Content starts
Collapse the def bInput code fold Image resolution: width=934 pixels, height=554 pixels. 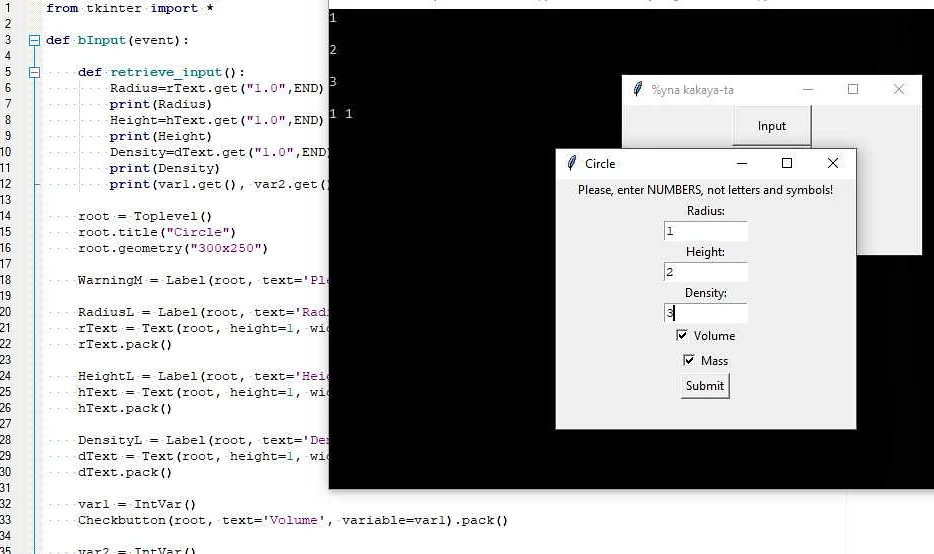35,41
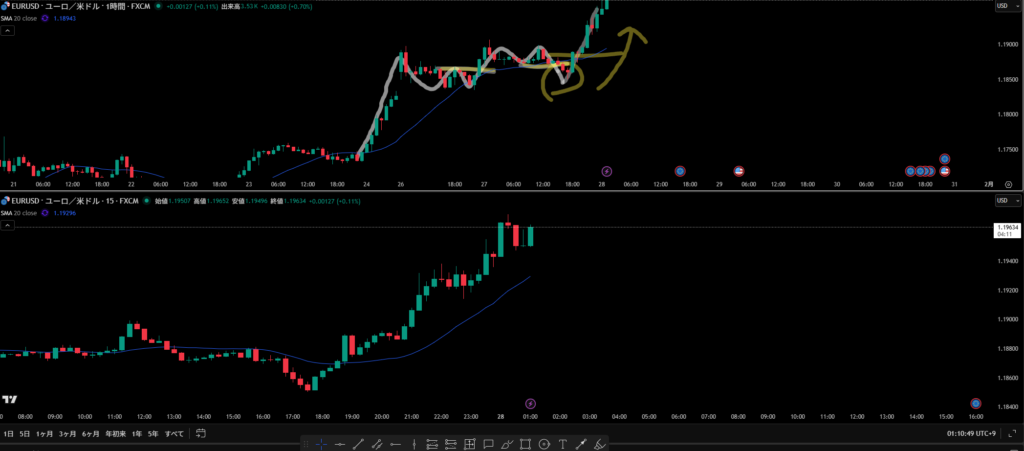Click the purple lightning event marker on lower chart
Image resolution: width=1024 pixels, height=451 pixels.
[x=530, y=403]
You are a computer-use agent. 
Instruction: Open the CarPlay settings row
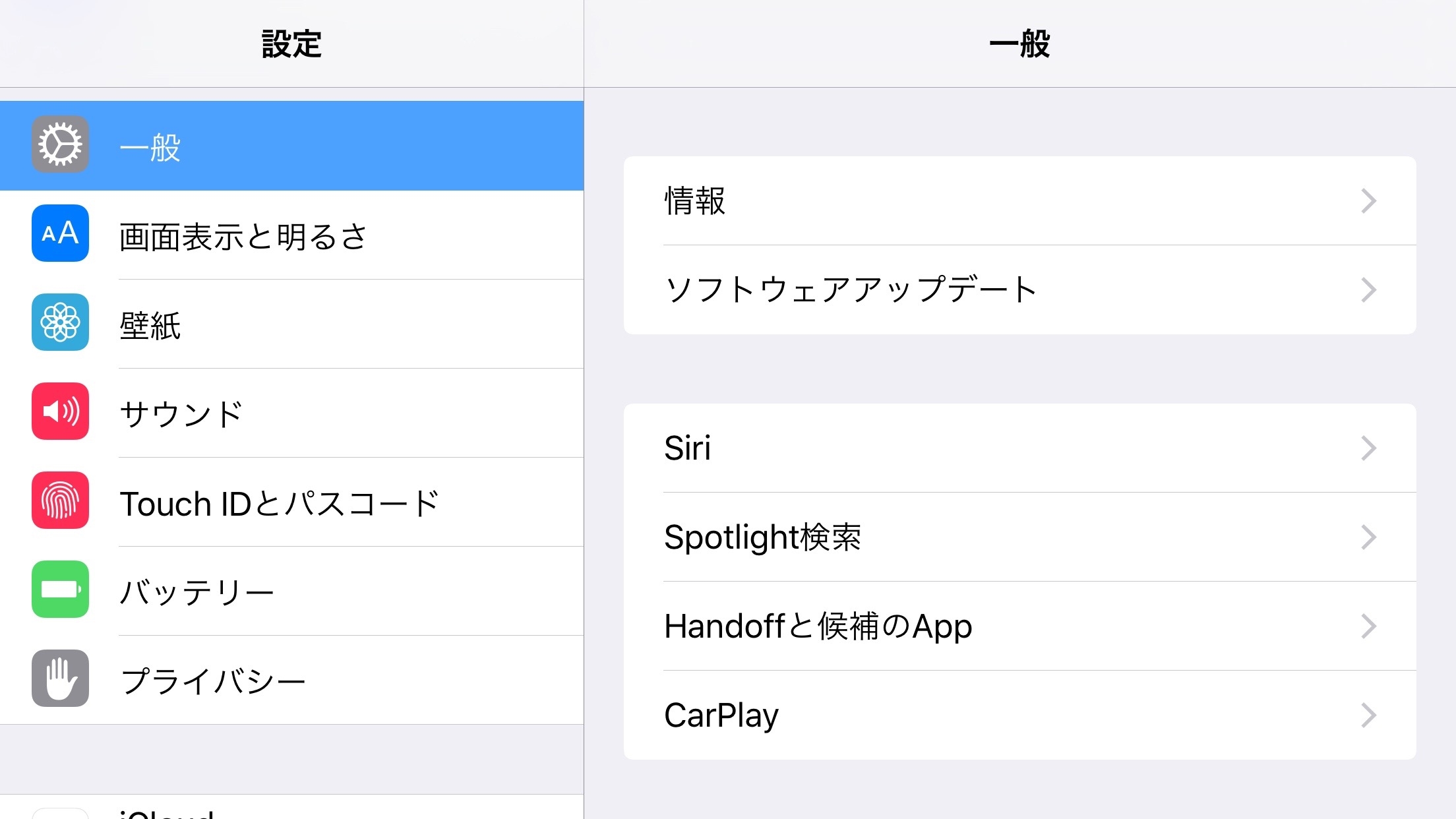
Content ends
(THE TASK) Starting with the line that holds "You are a computer-use agent.", copy every line exactly through the final line of the material, but skip the pictures.

(OUTPUT FOR THIS TASK)
You are a computer-use agent. 
Instruction: Open the CarPlay settings row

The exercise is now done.